Ok I am REALLY confused

Dyrelogan wrote on 7/21/2013, 2:48 PM
The first DVD I made using DVDA it came out with audio and video. The second DVDi made there was no audio. I have not changed what I have been doing and haven't changed any settings whatsoever and yet this is really confusing me to no end. I am reading that you have to render video file and audio files separately and people are speaking MIT here all over the web and it confuses me more. I rendered the video and then I rendered the audio and opened DVDA and it says that there is a file missing. When I open both files, the audio file is longer than the video file. What gives? What am I doing wrong? I am using DVDA 5 and movie studio platinum 12 on a windows 7 machine. Any help here would be greatly appreciated because I'm getting so frustrated with this software. Should have paid attention to the reviews before I purchased it.

Comments

videoITguy wrote on 7/21/2013, 4:37 PM
'speaking MIT' - speaking what? where? how?
Dyrelogan wrote on 7/21/2013, 10:44 PM
I'm only meaning that when it comes to certain things, like this, people speak as if they assume everyone is knowledgable about it as well and it ends up confusing the inquirer even more. This software is pretty confusing if you don't know the lingo and I only wish to know what I'm doing wrong. I use something similar to Sony's software elsewhere and and I find it much easier but it's much more expensive than Vegas super duper deluxe platinum diamond 12 edition. I don't understand when people say that I have to render the video first then the audio and then the DVDA will magically put them together when you create a DVD.
videoITguy wrote on 7/21/2013, 11:08 PM
try the help file - I don't understand what you are suggesting as so complicated- it's all there and you just said it yourself. Perhaps you can try to explain in detail what you are attempting to do and then say what goes wrong or that you assume goes wrong.
MSmart wrote on 7/21/2013, 11:32 PM
+1 explain in detail.

In Movie Studio HD, are you using the Make Movie > Burn DVD option or are you using Project > Render As?

If Render As, you should be using the Main Concept MPEG-2 > DVD Architect video tempates for the video, then for audio, Dolby Digital AC-3 Studio > Stereo DVD templates. When doing so, the file names should be the same. In DVD Architect Studio, once you add the video file the audio file should automatically be added.
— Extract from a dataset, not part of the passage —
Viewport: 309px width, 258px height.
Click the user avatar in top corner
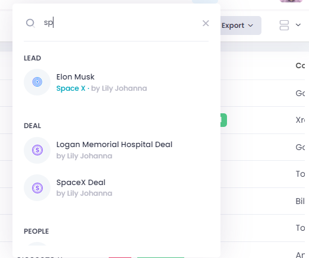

If Make Movie, those steps are done for you automatically. The benefit of Render As is that you can control the bit rate, if needed, by clicking on the Customize Template button.
Arthur.S wrote on 7/22/2013, 3:36 PM
The reason for creating separate Video/audio files in Vegas, and then importing them into DVDA, is that you have MUCH more options when you render them. But you do not HAVE to do this. Import a video with audio attached, and DVDA will simply render it to what it needs when you 'make DVD'. If you've run into problems with different length video/audio, that's what I'd do.

By the way, although the files are different lengths, are they in sync?
Chienworks wrote on 8/6/2013, 3:13 PM
How are you ending up with files of different lengths?

1) Render the video in Vegas to a video file.
2) Render the audio in Vegas to an audio file.

Assuming you do both steps from the same project, unless you're doing something really strangely weird, they should be exactly the same length.